Photographs of the suffering hidden by the dictatorship in Spain
After decades in storage, research has revealed a couple of dozen images recovered by the National Library showing the flight from Malaga during the Spanish Civil War - the ‘Desbandá’
Paco Griñán
Malaga
Friday, 10 October 2025, 11:28
For decades the archives of different Spanish ministries and public bodies hid images of the Civil War, of suffering and hardship, buried during the dictatorship. With the arrival of democracy, all this graphic material was brought together in the National Library of Spain (BNE).
Among this material, 86 negatives were found that were attributed to the German photographers Hans Namuth and Georg Reisner, who had published images of different episodes of the conflict, such as the flight of civilians in Cerro Muriano (Cordoba) in September 1936. However it was later discovered that an unpublished set of images of the horror of the war, until then associated with the Cordoba photographs, were really taken at a later date. They were from February 1937, the time of the Desbandá, when thousands fled from Malaga to Almeria after Franco's troops entered the city.
"In the negatives there are many refugees, but on seeing them up close we realised that they were not the same as the ones from Cerro Muriano," said researcher Carlos Vega Hidalgo who, together with Laura García Fernández, is the author of a study based on the collection.
A simple visual examination of the old photos revealed differences: the refugees in September in Cordoba had short sleeves and light clothing, while the people in the new negatives wore coats and hats.
The black and white images portray the civilian population, women, the elderly and children, carried in arms or on shoulders.
A couple of images from the same collection hold the key to the mystery. "One negative shows a crossroads with a sign for Almeria, so many of these photos correspond to refugees from Malaga somewhere along the Andalusian coast," explained Vega Hidalgo.

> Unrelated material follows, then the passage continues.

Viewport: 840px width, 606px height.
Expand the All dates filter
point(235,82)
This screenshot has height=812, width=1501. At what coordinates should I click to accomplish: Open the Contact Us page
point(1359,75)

Other photos confirm this: sailors on the battleship Jaime I and the cruiser Méndez Núñez, assigned to the Malaga-Almeria-Cartagena route in February 1937.
Reisner and Namuth became war reporters by chance. Both had left Germany in 1933, fleeing the rise of Hitler. They met in Paris, opened a photography studio in Mallorca in the summer of 1935 and in July the following year they arrived in Barcelona to cover the People's Olympiad for the French magazine Vu. But the event was never held; on the opening day gunfire replaced fireworks. The Civil War had broken out and the Germans did not hesitate to take to the streets with their cameras.
From Catalonia they travelled through Valencia, Extremadura and Andalucía in pursuit of the news and images of the war, even coinciding in the same places as better-known photographers such as Robert Capa and Gerda Taro. They also crossed paths in Valencia with the journalist and spy Arthur Koestler on his way to Malaga, a further clue that points to the presence of German reporters in the Desbandá.
The epilogue to this sad story was Hans and Georg's return to Paris to save their lives, unaware that the war and the Nazis from whom they had fled would eventually catch up with them. Both were arrested by the French authorities in 1939 for being German, regardless of their Jewish origin and anti-fascist militancy. Namuth enlisted in the Foreign Legion and later emigrated to the US where he became a popular photographer of artists and intellectuals. Reiner was arrested again in 1940 and, fearing he would be handed over to the Germans, took his own life in Les Milles concentration camp in France.